- Record excerpts -
━━━━━━━━

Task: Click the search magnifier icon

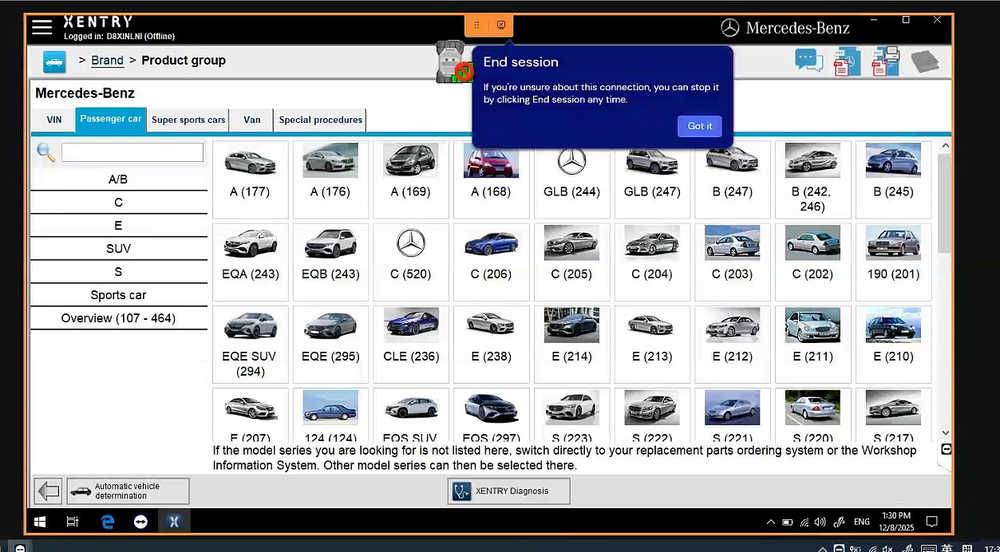Action: [x=45, y=152]
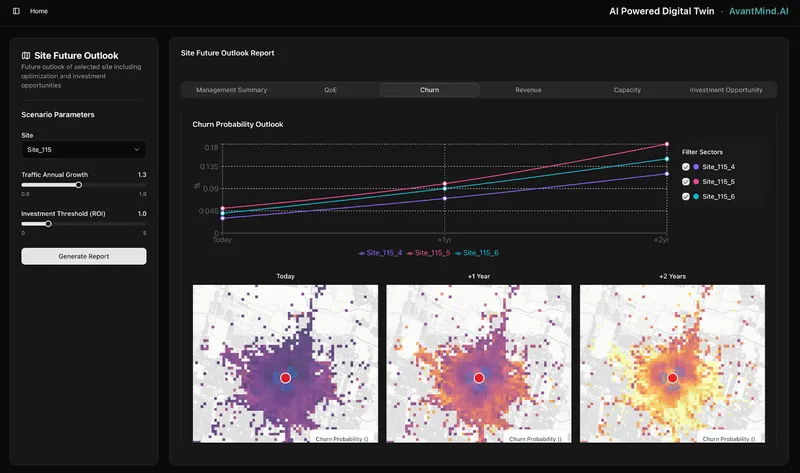Uncheck the Site_115_4 sector filter
This screenshot has height=473, width=800.
click(x=686, y=167)
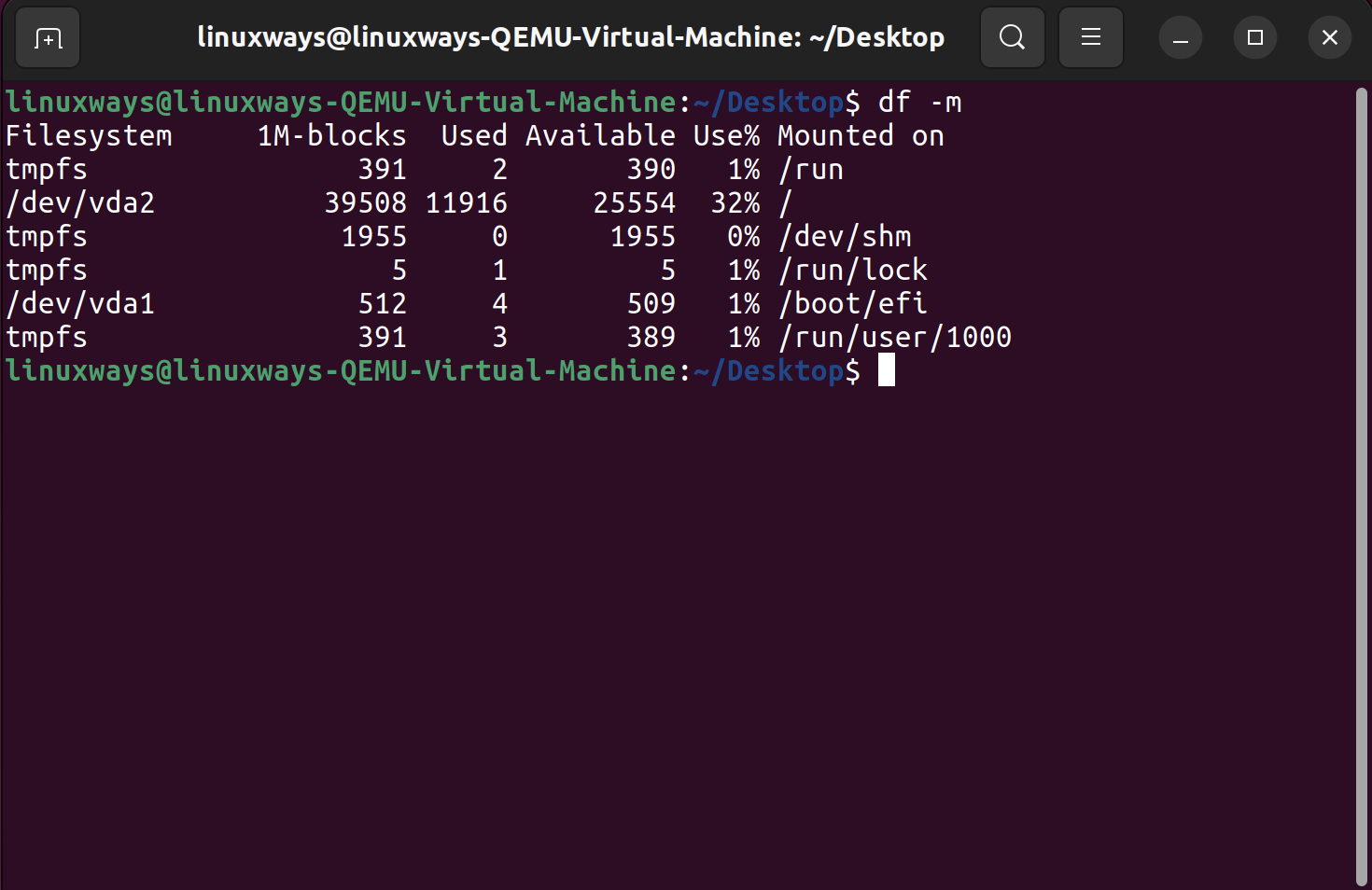
Task: Select the 1M-blocks column header
Action: tap(331, 135)
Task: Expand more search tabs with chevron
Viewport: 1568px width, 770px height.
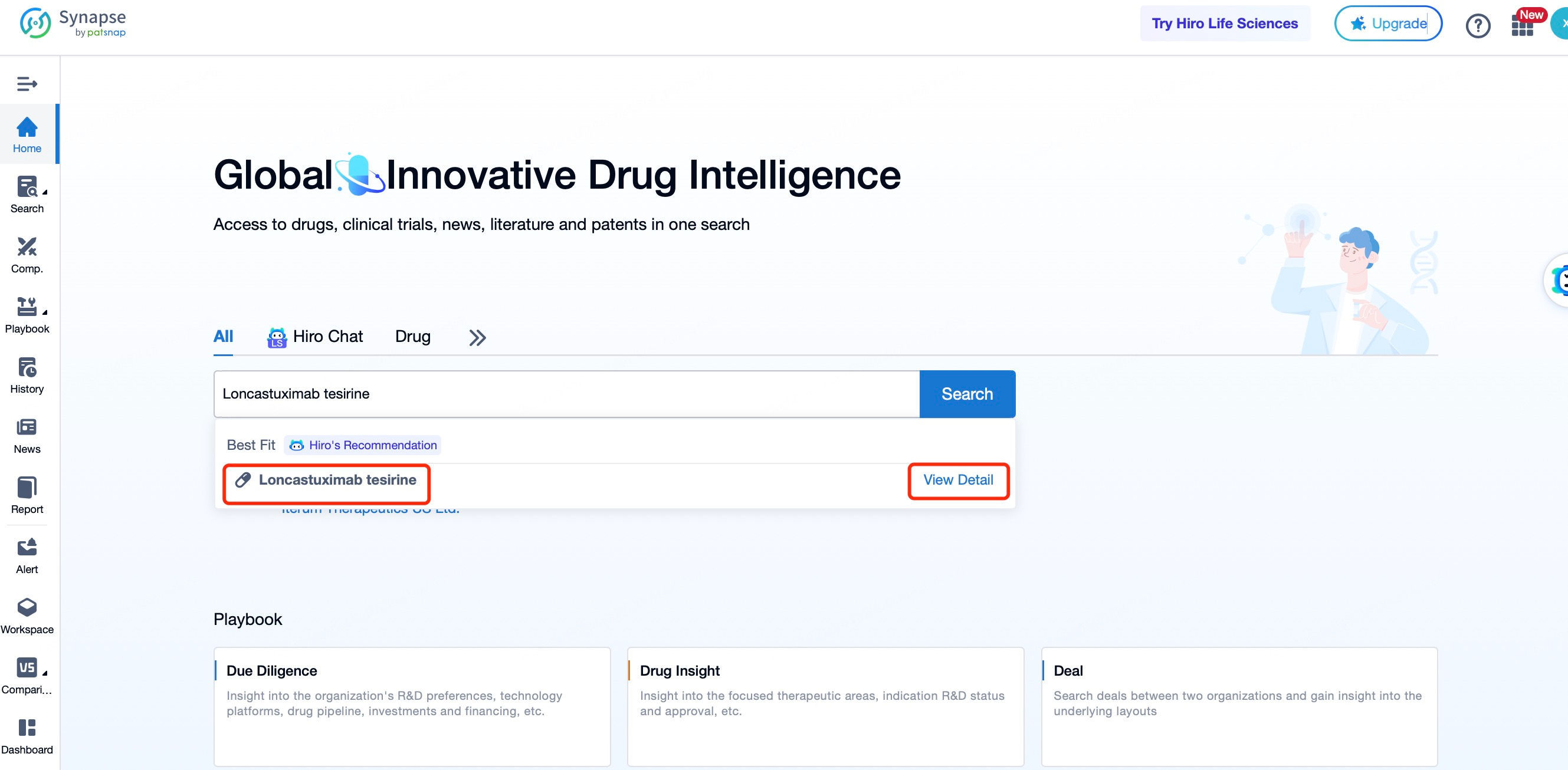Action: tap(478, 335)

━━━━━━━━

- Exercise objective -
Starting at the line that holds "Task: Expand more search tabs with chevron", print each line through the last one of the entries above, exactly and with both ends included; no pictures.

- Solution for this task -
Task: Expand more search tabs with chevron
Viewport: 1568px width, 770px height.
Action: tap(478, 335)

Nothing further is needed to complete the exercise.